In a ruling released July 13, 2015, the Court of Appeal for Ontario upheld a lower court ruling against Angela Bustamante, who was involved in a vehicle accident on June 3, 2004. She applied for accident benefits with The Guarantee Company of North America.

Court records indicate that in August, 2004 Bustamante had elected income replacement benefits as opposed to non-earner benefits. At the time she was employed as a hairdresser. The Guarantee stopped paying IRB July 26, 2006 because a post-104 week disability assessment found that the claimant “no longer met the disability test for entitlement.”

The Supreme Court of Canada had denied an application for leave to appeal a Court of Appeal for Ontario ruling, over a disputed auto insurance claim, in favour of The Guarantee Company of North America.  

In September, 2009 Bustamante’s lawyer advised The Guarantee that Bustamante “intended to pursue a claim for non-earner benefits.” The Guarantee told her the following January she was not entitled to non-earner benefits.

Court records indicate that efforts at mediation with the Financial Services Commission of Ontario was unsuccessful, and Bustamante initiated a lawsuit against The Guarantee in 2012.

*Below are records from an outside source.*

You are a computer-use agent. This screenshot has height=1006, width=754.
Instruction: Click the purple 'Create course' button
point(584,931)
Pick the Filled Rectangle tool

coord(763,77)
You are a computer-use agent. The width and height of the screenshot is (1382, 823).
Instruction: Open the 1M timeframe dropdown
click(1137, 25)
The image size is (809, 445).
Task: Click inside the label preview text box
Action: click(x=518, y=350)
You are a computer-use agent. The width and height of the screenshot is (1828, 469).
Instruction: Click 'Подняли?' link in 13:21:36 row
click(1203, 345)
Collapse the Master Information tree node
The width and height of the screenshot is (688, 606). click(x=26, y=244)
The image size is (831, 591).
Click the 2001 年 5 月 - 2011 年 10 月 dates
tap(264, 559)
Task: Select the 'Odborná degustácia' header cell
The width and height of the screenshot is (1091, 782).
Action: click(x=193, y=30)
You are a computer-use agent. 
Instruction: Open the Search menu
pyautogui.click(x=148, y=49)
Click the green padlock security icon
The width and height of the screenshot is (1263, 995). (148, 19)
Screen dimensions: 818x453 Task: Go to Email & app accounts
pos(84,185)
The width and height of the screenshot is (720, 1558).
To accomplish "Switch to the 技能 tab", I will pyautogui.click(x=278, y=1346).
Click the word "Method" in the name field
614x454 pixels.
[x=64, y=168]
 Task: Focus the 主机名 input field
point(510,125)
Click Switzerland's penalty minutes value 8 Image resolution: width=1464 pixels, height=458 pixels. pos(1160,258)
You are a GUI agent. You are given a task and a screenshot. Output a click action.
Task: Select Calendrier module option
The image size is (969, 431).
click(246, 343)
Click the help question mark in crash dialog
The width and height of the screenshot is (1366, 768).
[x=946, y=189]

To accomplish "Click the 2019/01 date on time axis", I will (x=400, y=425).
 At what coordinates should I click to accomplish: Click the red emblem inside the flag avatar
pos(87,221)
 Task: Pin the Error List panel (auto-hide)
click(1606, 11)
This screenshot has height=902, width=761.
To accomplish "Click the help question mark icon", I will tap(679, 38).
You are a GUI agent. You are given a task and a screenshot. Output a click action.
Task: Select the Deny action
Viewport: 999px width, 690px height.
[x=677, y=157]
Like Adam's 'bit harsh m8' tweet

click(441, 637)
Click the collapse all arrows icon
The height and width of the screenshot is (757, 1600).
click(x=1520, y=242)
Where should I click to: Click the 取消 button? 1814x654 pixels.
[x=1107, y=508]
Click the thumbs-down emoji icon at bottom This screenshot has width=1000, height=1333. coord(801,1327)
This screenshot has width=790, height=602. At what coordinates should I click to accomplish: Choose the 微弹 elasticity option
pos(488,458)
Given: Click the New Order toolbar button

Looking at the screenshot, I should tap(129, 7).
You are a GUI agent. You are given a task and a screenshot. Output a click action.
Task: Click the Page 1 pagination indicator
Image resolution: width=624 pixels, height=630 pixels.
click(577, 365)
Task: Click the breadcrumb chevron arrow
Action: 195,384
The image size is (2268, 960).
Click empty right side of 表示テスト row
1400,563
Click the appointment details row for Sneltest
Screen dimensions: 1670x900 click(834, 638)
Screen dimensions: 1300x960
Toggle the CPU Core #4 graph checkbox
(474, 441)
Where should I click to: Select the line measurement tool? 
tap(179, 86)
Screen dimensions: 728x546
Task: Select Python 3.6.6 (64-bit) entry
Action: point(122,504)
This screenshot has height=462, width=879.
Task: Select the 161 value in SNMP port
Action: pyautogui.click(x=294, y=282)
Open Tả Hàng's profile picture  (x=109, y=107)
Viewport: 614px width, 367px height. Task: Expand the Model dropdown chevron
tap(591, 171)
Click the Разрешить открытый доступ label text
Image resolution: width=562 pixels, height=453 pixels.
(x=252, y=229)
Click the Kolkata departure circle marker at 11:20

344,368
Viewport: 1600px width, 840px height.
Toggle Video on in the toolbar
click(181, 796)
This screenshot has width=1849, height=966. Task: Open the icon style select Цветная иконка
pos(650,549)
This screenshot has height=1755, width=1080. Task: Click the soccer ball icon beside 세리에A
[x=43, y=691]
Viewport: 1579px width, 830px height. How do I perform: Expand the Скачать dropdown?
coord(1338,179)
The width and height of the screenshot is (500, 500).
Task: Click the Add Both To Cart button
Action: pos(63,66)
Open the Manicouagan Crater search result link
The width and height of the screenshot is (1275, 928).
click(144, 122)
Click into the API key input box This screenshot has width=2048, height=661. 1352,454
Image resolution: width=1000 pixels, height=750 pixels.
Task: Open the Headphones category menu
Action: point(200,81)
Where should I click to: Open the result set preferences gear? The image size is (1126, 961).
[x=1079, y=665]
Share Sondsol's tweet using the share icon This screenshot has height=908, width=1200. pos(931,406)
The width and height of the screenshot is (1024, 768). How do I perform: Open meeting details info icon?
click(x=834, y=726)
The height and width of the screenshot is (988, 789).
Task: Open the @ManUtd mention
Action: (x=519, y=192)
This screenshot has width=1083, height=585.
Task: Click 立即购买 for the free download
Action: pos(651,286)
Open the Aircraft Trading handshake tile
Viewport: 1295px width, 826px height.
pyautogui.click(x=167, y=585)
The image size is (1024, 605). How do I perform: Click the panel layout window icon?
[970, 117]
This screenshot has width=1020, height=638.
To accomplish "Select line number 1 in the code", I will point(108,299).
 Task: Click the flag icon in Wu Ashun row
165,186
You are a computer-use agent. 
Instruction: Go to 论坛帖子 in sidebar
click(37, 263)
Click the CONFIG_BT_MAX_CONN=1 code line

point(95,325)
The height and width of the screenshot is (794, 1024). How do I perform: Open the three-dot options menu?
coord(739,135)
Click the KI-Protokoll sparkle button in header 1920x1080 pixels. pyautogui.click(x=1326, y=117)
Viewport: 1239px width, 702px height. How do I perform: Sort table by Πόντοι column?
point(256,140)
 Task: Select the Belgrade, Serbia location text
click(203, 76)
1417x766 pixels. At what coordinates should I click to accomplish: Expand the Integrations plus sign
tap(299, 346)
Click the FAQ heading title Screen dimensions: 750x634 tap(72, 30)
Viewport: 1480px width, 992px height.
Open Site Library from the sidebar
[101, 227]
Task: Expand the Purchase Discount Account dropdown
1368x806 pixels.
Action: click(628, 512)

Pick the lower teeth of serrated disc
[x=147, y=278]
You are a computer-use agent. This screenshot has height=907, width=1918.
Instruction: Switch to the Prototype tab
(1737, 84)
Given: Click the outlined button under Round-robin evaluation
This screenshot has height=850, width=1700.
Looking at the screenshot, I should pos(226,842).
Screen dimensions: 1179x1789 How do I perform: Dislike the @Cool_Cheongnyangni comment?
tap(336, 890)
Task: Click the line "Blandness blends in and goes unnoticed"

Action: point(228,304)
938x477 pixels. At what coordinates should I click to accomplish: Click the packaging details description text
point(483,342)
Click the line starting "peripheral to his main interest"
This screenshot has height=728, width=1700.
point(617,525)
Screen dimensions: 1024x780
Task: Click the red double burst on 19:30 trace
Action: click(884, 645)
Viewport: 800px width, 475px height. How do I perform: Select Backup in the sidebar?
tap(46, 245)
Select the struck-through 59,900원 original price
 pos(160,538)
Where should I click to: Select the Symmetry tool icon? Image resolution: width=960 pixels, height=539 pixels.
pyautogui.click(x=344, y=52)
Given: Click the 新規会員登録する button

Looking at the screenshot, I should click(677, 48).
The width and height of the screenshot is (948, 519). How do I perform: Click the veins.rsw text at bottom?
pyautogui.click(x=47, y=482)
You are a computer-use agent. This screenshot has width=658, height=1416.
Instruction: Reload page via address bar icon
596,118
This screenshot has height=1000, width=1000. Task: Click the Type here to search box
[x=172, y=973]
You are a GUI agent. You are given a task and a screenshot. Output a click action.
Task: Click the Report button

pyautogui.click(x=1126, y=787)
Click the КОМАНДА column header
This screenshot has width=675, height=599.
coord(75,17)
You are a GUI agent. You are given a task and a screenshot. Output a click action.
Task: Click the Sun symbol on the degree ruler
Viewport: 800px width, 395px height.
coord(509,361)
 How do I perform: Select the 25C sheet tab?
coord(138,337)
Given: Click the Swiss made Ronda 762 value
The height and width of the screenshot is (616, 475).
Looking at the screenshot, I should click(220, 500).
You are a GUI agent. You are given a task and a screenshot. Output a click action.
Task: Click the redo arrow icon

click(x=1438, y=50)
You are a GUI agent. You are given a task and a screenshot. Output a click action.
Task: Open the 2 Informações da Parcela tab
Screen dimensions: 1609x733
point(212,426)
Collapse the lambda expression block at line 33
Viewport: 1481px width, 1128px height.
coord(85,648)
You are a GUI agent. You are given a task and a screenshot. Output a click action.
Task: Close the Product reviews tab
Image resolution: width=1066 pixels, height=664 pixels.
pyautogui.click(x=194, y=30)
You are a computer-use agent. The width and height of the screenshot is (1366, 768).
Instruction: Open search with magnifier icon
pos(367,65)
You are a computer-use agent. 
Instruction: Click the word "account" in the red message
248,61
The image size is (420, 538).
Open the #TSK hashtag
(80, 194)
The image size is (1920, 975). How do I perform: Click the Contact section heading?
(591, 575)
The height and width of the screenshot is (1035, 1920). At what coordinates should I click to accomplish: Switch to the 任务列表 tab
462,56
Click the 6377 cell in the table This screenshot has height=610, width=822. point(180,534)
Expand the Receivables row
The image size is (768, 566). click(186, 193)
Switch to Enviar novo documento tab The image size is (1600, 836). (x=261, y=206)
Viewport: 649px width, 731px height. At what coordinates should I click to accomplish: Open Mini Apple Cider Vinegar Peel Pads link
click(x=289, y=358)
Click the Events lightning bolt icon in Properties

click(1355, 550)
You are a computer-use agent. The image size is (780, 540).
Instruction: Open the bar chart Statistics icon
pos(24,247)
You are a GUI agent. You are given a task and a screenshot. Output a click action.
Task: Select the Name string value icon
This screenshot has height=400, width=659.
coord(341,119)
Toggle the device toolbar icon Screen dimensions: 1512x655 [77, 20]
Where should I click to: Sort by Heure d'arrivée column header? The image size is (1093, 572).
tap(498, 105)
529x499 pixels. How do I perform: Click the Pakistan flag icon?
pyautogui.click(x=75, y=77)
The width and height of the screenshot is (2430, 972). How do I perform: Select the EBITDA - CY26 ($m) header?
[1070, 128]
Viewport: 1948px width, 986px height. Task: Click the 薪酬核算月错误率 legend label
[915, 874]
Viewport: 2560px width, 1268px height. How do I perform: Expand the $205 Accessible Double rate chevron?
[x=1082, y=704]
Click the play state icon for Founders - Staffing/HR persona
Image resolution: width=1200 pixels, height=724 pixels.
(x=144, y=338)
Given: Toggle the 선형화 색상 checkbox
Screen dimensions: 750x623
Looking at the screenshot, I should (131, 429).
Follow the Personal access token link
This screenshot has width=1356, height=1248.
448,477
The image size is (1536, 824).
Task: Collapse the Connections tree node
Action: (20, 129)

In 2014, the Ontario Superior Court of Justice granted The Guarantee’s request for summary judgment to dismiss Bustamante’s lawsuit. That ruling was upheld in 2015 on appeal.

In September, 2015, Bustamante applied for leave to appeal to the Supreme Court of Canada, which announced March 17, 2016 that her leave application was denied.

Section 51 (1) of Ontario Regulation 403/96 – the province’s Statutory Accident Benefits Schedule – stipulates that any mediation, evaluation, court proceeding or arbitration over a disputed SABS claim “shall be commenced within two years after the insurer’s refusal to pay the amount claimed.”

Bustamante “did not re-assert a claim for non-earner benefits until June 17, 2011 when she sought mediation, a time well in excess of two years following the termination of benefits,” the Court of Appeal for Ontario wrote in its decision released July 17, 2015. “Even her letter dated September 25, 2009, in which she informed [The Guarantee] that she wished to pursue non-earner benefits, was delivered two years after the respondent terminated her benefits.”

The Court of Appeal for Ontario cited a 2014 ruling by the same court in Sietzema v. Economical Mutual Insurance Company.

Tanya Sietzema was involved in a vehicle accident in 2005. She was employed at the time and a form signed by a physician indicated she “did not meet the ‘disability test’ for Non-Earner Benefits,” the Court of Appeal for Ontario wrote in 2014 in its ruling against Sietzema.

Sietzema’s application for leave to appeal to the Supreme Court of Canada was denied in November, 2014.

“The facts in Sietzema are on all fours with those in this case,” wrote Madam Justice Alexandra Hoy, Madam Justice Gloria Epstein and Mr. Justice Grant Huscroft in their ruling against Bustamante. “There, the claimant applied for and received income replacement benefits. She was denied her claim for non-earner benefits. The claimant received her income replacement benefits and then more than two years after they were denied, she sued her insurer for non-earner benefits.”